Pour Fabien Lecoeuvre, auteur d'ouvrages sur la chanson française, France Gall était "une immense star de cette époque" sans être "tout à fait une icône comme Johnny". "Beaucoup de gens l'ont écoutée lorsqu'ils étaient jeunes dans les années 60 et 70. Je ne pense pas qu'ils vont lui dire au revoir comme pour Johnny mais ils pleurent quand même quelque part leur enfance". "Dans les années 60, elle a été une égérie mais surtout la première lolita, bien avant Lio à la fin des années 70 et Vanessa Paradis à la fin des années 80. Puis elle a grandi et vieilli avec son public", souligne ce spécialiste, rappelant que France Gall, même si elle s'était retirée il y a 20 ans, a connu une carrière de près de 40 ans.
Pour Françoise Hardy, "le sens du rythme, c'est ce qui la qualifie en tant que chanteuse. Véronique Sanson, Michel Berger et elle ont amené une façon d'interpréter, un phrasé très rythmique, différent de celui assez binaire auquel on était habitué".

Pure interprète

"J'ai toujours considéré que c'était une chanteuse de jazz extraordinaire", a renchéri sur Franceinfo le producteur Bernard de Bosson, ancien président de Warner. De plus, que ce soit avec Berger ou Gainsbourg, qui lui écrivit ses premiers tubes dont "Poupée de cire, poupée de son" sacrée au concours de l'Eurovision (sous bannière luxembourgeoise) en 1965, "elle est parvenue à influencer ses auteurs", selon Fabien Lecoeuvre. "Quand Gainsbourg lui écrit Les sucettes, il y a évidemment la double lecture qu'on devait en faire. Mais la chanson n'aurait peut-être pas existé s'il ne l'avait pas interrogée sur ce qu'elle aime faire, pour s'imprégner de sa vie d'adolescente. C'est en lui confiant qu'elle aimait bien aller au drugstore acheter des sucettes à l'anis, qu'elle lui a donné l'idée d'en faire une chanson", étaye-t-il.
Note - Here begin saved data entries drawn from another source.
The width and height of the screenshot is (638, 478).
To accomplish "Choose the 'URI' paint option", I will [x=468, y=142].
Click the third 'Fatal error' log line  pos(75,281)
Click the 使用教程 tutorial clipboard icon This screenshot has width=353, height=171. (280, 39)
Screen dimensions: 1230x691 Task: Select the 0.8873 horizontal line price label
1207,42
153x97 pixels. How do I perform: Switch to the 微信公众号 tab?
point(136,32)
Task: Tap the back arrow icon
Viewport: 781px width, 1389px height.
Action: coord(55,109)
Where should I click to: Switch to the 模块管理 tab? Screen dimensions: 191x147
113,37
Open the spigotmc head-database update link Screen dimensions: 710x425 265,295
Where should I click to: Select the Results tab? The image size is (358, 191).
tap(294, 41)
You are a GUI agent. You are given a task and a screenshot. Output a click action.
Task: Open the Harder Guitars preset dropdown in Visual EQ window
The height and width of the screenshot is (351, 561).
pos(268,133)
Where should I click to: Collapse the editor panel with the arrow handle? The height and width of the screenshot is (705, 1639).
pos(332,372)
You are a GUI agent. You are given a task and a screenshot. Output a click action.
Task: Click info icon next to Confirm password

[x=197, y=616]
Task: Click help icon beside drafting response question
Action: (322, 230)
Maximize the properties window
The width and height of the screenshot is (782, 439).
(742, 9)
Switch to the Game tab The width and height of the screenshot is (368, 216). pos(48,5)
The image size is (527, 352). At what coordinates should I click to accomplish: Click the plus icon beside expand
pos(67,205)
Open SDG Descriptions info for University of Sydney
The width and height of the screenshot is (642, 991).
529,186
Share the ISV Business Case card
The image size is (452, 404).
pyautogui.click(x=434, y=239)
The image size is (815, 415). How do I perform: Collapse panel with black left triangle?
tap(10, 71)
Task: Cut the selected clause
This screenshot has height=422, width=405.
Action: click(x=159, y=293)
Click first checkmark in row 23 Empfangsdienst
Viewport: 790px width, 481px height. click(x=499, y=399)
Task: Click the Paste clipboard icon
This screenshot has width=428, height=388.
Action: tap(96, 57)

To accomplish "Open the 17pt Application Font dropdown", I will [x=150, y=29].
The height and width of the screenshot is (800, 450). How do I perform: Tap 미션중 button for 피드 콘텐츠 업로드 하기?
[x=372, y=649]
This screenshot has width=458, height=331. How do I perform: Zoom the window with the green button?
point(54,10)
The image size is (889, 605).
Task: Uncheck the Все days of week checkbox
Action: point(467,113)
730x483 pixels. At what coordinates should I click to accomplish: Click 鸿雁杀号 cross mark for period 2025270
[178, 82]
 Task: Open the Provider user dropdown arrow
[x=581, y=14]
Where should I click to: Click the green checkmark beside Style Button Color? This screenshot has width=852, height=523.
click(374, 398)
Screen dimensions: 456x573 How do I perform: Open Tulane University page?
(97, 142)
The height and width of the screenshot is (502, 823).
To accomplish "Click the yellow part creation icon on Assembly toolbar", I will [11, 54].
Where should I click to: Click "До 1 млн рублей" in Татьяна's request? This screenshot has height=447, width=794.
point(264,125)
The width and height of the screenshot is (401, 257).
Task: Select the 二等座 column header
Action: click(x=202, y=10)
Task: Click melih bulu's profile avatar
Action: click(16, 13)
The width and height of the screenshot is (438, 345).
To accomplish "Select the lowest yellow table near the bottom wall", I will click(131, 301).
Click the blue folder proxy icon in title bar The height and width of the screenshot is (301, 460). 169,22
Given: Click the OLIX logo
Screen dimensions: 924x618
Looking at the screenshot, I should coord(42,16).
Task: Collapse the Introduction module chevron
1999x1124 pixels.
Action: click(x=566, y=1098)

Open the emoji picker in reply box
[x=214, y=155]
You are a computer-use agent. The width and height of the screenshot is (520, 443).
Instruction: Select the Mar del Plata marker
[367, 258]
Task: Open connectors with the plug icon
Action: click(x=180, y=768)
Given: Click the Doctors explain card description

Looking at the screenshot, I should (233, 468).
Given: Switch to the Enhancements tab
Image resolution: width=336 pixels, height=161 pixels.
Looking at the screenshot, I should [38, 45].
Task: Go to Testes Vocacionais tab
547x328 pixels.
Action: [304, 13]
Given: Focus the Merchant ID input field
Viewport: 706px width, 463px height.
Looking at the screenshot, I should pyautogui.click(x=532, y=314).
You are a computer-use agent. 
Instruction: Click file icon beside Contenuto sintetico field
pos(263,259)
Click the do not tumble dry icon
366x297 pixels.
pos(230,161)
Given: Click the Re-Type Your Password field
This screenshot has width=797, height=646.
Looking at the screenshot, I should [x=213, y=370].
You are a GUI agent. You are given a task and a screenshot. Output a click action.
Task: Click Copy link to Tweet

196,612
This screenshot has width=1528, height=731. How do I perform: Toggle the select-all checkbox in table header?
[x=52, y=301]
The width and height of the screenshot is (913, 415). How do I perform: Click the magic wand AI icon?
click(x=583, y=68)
Reste que si France Gall a collectionné les tubes, elle ne constitue pas forcément un héritage musical pour les générations suivantes, contrairement à Michel Berger ou Daniel Balavoine, auteurs-compositeurs cités par de jeunes artistes actuels. Pour Fabien Lecoeuvre, "ce sont avant tout ses chansons (...) et sa personnalité qui a su s'adapter aux époques", qui resteront. 

Charles de Boisseguin, leader du groupe L'Impératrice, estime dans Libération que "la nouvelle génération de chanson française est plus directement affectée par sa disparition que par celle de Johnny", notamment en raison de sa "manière incroyable d'incarner les chansons". "C'est rare de parvenir à ce statut en étant toujours restée une pure interprète sans avoir jamais rien composé ou écrit soi-même", ajoute ce représentant de la relève pop française. S'il fallait désigner une héritière, cela pourrait peut-être être Louane, qui a rendu hommage dimanche à "une très grande artiste", à condition sans doute que l'ex-élève de "The Voice" sache durer et dénicher les auteurs inspirés comme avait su le faire France Gall.